# A bit watery!



## nicholasj (Nov 11, 2013)

Two attempts this morning.

The first.....

In the Rancilio Bottomless, triple basket. 21g in and 40g out in 28 seconds. It was very watery and didn't taste nice at all.

Adjust the grinder to a bit finer.

The second, I went back to the normal spouted PF and double basket. 16g in and 30g out in 26 seconds. Much improved taste, which wasn't difficult after the first brew. But still only 6/10 at most and still a bit watery.

Not sure what I can adjust next, any help here please.


----------



## garydyke1 (Mar 9, 2011)

Try increasing the dose in the 'normal double basket' to 17 or 18g and aim for the same output and a longer contact time (>30 sec)


----------



## nicholasj (Nov 11, 2013)

garydyke1 said:


> Try increasing the dose in the 'normal double basket' to 17 or 18g and aim for the same output and a longer contact time (>30 sec)

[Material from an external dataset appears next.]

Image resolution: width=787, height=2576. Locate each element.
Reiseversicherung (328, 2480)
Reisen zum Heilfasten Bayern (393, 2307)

Cheers, I'll give that a try tomorrow morning.


----------



## nicholasj (Nov 11, 2013)

garydyke1 said:


> Try increasing the dose in the 'normal double basket' to 17 or 18g and aim for the same output and a longer contact time (>30 sec)


This morning things went well for once.....one of my best after about six months with my setup!! Finished the BB Milk Buster yesterday.

So using a new packet of Rave Chatswood, rested for 10 days. 18g in and 31g out in 33 secs. Very nice.

Not sure if I need to tweek or not!


----------